If the testator had simply written "my wife" then the bequest would likely fail, because he had no wife at the time of his death. If he had written just "Stella Fenwick" then it would likely work, even though that was not her exact name, and "my wife, Stella Fenwick" would also work even though the extra description is inaccurate. There is no doubt about who was intended, and courts will overlook defects in naming. (This is assuming there's nobody else in Dr Fenwick's life with a similar enough name, such as a sister named Sarah Fenwick, which would create an ambiguity; or if he were married to somebody else so that "my wife" and "Stella" were distinct individuals.) Other testators have misstated the names of their own children, their siblings, or themselves. This is well settled; for an old example, see River's Case of 1737, which also considered whether "son" can mean an illegitimate son:
If a man is mistaken in a devise, yet if a person is clearly made out by averment to be the person meant, and there can be no other to whom it may be applied; the devise to him is good.
The principle goes under the grand Latin name "falsa demonstratio non nocet", "a false description does no harm". If the ambiguity is so great that it cannot be determined who is intended, then it's another story. The situation happens more commonly with bequests to charitable organizations, where the legal name of the entity may be different from the name that the testator uses.

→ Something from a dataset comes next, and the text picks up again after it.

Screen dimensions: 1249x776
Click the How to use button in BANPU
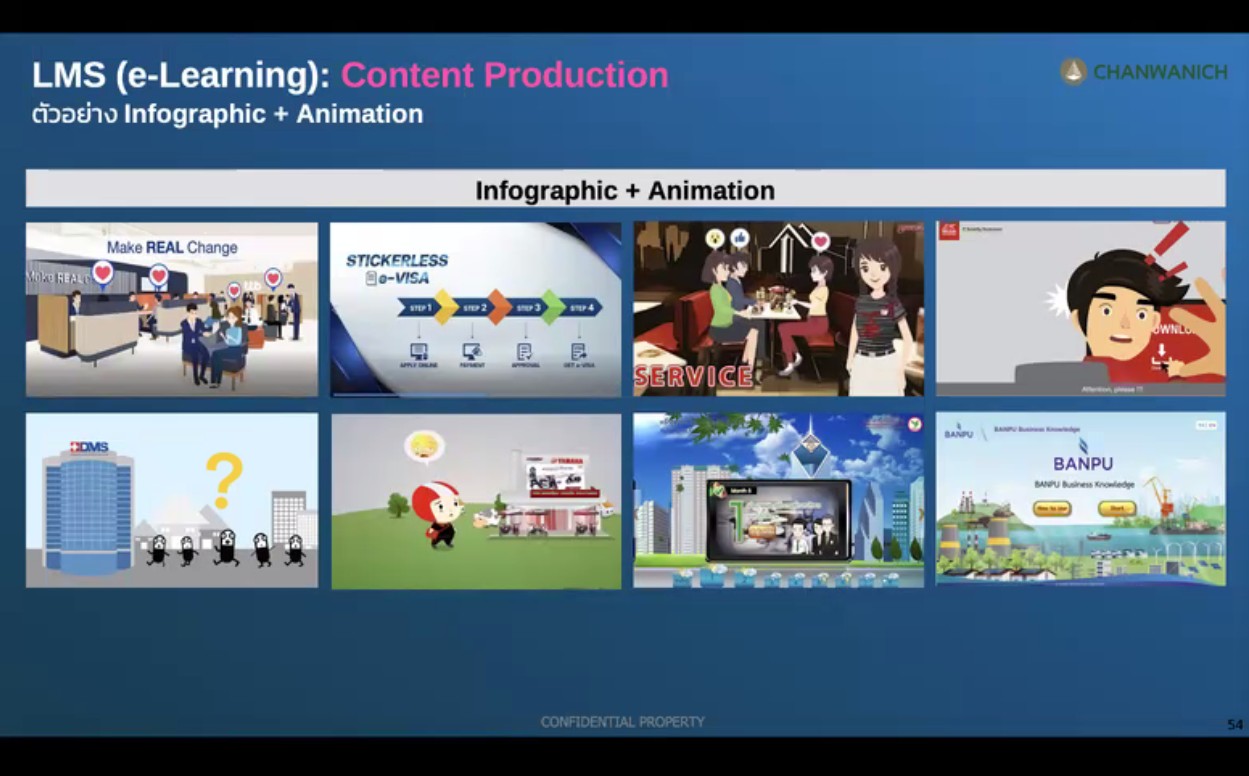pyautogui.click(x=1052, y=509)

It was clear enough that the solicitor could tell Stella Warren that she would not inherit: he understood that she was who the testator had named, albeit with some inaccuracy. There is a slight possibility that the testator meant to create a conditional bequest, i.e. make it effective only if they were married at the time of his death, but more express words would generally be needed in order to make this compelling. I think Stella Warren could argue her claim and the solicitor is wrong to dismiss this out of hand.
A similar case is In re Wagstaff , where the testator left his house to "my dear wife, D. J. Wagstaff; if she shall so long continue my widow, for her own use and benefit, and upon her decease or second marriage, then over". The lady in question was never married to him, and therefore could not be his widow, and in fact was married to another man all along. On appeal, it was held that "the testator means beyond all doubt, and it has not been disputed, the lady with whom he went through the form of marriage". The additional inaccurate words are not a problem.
In another similar case, Pilot v Gainfort , the testator Dr Frederick Pilot gave "to Diana Featherstone Pilot my wife all my worldly goods". He was not married to her at the time and she did not share his surname - indeed, he was married to somebody else, who had disappeared in 1921. The will was executed in 1927, and the couple were married in 1928 (since after seven years' disappearance, the former wife could be presumed deceased). In probate proceedings, the will was held to be valid - of course they were married at the time of death, but this does show a will where the name and description of the legatee were inapt at the time it was written.
The law as of 1965-1973 was not fully settled on what evidence could be taken to help interpret disputed passages of a will. There were many rules specific to the interpretation of wills, which were not obvious even to practitioners. So even though Stella Warren has an argument, she might have had difficulty persuading a judge, depending on the approach taken. This changed in 1982 with the enactment of the Administration of Justice Act. In its section 21, it brought in a general rule that for any ambiguity, "extrinsic evidence, including evidence of the testator's intention, may be admitted to assist in its interpretation". This allows examination of the solicitor's meeting notes, for example, which could illuminate what the testator asked the solicitor to accomplish in the drafting. Such "parol evidence" would previously not have been allowed.
Therefore, aside from the murder, Stella would have an easier time today making her case, though in both time periods her case is quite strong on the principle.